Last week, I got on the subject of body temperature with a colleague. He mentioned he had one of the newer style thermometers that you swipe across your forehead, like hospitals use now. I hadn't seen one, so he brought it in for me to check out the next day.
Pretty nifty. Fast and non-invasive. It uses an infrared sensor to measure the blood temperature in your temporal artery, which comes straight from your heart and goes across part of your forehead. The new thermometers are claimed to be very accurate at measuring core body temperature. They only cost $30-35, so I picked one up at Walmart on my way home. While we could use an updated body thermometer in the house, my real intention was to measure my core body temp in this hot weather while working out on the bike. The unit slips nicely in a jersey pocket and doesn't weight much.
That evening, Cathy and I played with it a bit. Cathy was consistently under 98F, while I was consistently over 99F. This was in an air conditioned house and after supper. I always get warm after eating. A 2F difference in our body temps is indicative of differences in metabolisms. I find in the morning I'm more normal, low 98's.
So yesterday I took the Exergen with me on my intervals ride at lunch time. It was oppressively hot. I expected full thermal slowdown, maybe 103F or even 104F body temperature. I did get this high once in a controlled heat stress study I participated in at UNH. Only took me 20 minutes into the time-trial to get that warm in a low-humidity, two giant fans blowing on me, 95F room.
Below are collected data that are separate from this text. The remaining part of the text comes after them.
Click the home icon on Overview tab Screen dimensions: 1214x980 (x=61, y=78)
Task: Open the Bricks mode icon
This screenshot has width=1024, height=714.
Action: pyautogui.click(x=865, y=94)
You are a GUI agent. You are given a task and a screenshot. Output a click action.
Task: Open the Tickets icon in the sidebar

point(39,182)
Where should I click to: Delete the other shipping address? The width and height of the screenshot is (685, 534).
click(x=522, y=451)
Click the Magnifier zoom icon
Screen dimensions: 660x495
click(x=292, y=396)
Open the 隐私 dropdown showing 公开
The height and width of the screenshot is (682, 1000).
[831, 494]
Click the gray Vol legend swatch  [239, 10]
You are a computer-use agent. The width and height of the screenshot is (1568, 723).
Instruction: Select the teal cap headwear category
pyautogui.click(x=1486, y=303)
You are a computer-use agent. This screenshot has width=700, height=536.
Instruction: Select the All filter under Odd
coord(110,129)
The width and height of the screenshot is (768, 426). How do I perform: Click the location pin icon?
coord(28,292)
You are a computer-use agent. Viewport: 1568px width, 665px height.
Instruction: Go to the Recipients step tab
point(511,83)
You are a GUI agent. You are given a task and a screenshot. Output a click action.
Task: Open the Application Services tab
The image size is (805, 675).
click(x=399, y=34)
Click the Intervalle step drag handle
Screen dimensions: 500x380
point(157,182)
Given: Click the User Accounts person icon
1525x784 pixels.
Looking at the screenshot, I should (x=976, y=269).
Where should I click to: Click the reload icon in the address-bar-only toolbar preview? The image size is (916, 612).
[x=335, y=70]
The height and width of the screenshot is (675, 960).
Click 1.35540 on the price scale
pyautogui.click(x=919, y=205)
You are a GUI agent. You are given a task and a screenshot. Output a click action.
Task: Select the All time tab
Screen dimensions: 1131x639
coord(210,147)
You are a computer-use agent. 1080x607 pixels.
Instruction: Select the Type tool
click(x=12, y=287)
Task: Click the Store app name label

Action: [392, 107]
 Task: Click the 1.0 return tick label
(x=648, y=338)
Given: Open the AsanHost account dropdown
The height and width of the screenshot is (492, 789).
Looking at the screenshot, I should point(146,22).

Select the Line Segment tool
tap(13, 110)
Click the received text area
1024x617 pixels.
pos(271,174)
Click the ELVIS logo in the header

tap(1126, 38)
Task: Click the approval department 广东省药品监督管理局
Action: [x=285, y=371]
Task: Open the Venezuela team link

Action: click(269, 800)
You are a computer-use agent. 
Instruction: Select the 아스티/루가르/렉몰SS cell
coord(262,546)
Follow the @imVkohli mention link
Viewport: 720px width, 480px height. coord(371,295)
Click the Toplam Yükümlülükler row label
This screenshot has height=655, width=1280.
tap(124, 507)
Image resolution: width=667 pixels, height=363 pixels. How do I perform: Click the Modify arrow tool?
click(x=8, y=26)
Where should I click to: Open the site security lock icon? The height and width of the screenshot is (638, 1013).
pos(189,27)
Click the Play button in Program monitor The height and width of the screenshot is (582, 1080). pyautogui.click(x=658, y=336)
After my second, fairly long interval Wednesday, I stopped at the summit of Jeremy Hill to check my body temp. It was 97F. Huh? Check again and again. No more than a couple tenths of a degree variation. WTF. I was totally overheating. I did two more intervals and took another quick scan. Same thing. How can I be 2+ degrees hotter at rest in AC than doing 400W intervals in 94F heat? Something wasn't passing the goofy test here.
So that evening I started to dig a little into this. I found exactly what I was looking for in this piece of work. Turns out temporal scanners don't work well at all when exercising outside. They measure ambient temperature and make certain assumptions about how much heat is being gained or lost through the skin. These assumptions break down when exercising outside. The study clearly showed temporal scanners under-measured core body temperature by a lot compared to an rectal thermometer. I'm not about to go there.
So I didn't buy it for nothing. It is very accurate when not exercising indoors, more accurate than oral, ear or forehead strips. So it will be good to have on hand.
Doing most of my riding midday this summer, I'm quite certain I'm the most acclimated to riding in heat than I have ever been. There's no way to avoid it. I rode again today at noon. The hardest part wasn't pushing the pace a bit half way into the ride. No, the hardest part was walking out of the office into a blast furnace. It seems this summer my body has learned to turn on its "AC" system quickly when going out into the heat. Once it turns on, it doesn't feel so oppressive.